Ogni tanto esce un film che esula dal puro intrattenimento e va dritto al cuore della realtà com’è e come nessuno ce la racconta, offrendo uno sguardo differente, logico, senza assoluzioni su quello che abbiamo vissuto e che non ci piace ammettere. Così è l’ultimo lavoro di Roman Polanski.
Un lavoro assoluto: chi se ne frega se Pierce “Mamma mia” Brosnan è o non è Tony Blair. E’un ex primo ministro inglese che ha approvato un’assurda guerra contro l’Iraq e contro l’Afganisthan usando il terrorismo islamico come scusa, nel solo ed esclusivo interesse della politica di un’amministrazione USA, quella passata.
E che importa se effettivamente Blair è stato o meno ingaggiato dalla CIA, come ipotizza il film? L’importante è far vedere come un attore oggi possa essere scelto come leader politico di spicco e proiettato al potere attraverso l’influenza dei media (Reagan? Schwartzenegger? Berlusconi?) e facendo leva sulle paure della gente, senza nessuna remora morale.
Hanno parlato di Hitckock per questo film, e forse il paragone è assurdamente un po’ ingeneroso, perché è il più nettamente Polanskiano da almeno 25 anni a questa parte, dall’ Inquilino del terzo piano di cui sembra ricalcare l’angoscia demenziale e l’ineluttabilità del “nero fine”. Ma c’è anche un po’ di Costa Gavras, l’analisi del potere, l’interrogarci su cosa davvero oggi è diventata la democrazia.

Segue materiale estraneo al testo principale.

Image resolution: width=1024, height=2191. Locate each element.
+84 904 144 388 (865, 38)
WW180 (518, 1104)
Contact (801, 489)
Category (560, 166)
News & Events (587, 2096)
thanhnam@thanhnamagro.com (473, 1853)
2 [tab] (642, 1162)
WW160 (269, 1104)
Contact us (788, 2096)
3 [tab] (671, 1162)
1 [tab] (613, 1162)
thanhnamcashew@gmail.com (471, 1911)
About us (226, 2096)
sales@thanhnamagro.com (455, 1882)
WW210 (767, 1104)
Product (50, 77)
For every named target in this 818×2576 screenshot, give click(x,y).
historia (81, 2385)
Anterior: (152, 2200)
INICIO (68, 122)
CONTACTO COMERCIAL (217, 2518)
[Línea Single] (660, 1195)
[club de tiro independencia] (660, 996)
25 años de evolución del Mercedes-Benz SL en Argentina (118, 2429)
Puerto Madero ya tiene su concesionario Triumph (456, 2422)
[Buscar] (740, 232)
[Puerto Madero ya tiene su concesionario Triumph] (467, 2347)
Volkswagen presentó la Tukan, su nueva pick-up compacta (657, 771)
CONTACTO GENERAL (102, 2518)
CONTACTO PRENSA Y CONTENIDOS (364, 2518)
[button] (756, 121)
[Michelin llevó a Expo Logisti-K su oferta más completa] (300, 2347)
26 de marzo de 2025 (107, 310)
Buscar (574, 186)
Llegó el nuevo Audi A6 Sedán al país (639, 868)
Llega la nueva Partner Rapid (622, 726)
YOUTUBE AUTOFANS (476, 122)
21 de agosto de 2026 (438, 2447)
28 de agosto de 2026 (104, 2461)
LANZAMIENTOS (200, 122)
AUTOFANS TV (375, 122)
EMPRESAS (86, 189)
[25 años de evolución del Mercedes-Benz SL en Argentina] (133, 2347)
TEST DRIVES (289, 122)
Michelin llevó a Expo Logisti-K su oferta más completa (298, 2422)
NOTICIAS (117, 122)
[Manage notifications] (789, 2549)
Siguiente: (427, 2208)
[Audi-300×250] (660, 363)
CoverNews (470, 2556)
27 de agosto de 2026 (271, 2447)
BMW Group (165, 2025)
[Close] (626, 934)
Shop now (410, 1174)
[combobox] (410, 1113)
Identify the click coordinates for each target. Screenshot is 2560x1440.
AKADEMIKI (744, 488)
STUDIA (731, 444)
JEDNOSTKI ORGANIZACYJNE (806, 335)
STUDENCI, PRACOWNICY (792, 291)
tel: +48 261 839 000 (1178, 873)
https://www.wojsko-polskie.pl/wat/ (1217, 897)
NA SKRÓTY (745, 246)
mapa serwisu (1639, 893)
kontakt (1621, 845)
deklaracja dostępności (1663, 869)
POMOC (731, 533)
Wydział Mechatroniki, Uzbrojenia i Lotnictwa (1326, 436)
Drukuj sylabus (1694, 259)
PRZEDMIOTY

Il cast è formidabile: Ewan Mc Gregor si conferma uno dei pilastri dell’arte cinematografica contemporanea (ce n’era bisogno dopo bazzecole come Big Fish o Moulin Rouge? ), la meravigliosa Olivia Williams è la figura più inquietante e sorniona, Kim “Sex and the City” Cattrall è una perfetta finta cattiva che alla fina invece è la buona, il tema del Ghost Writer, il persuasore occulto, è pieno di fascino. Il finale, con i fogli della biografia che svolzzano per una strada di Londra, è già da antologia del cinema. Credo che sarà una delle poche pellicole d’oggi che i nostri figli vorranno rivedere anche fra 50 anni. Se glielo lasceranno fare.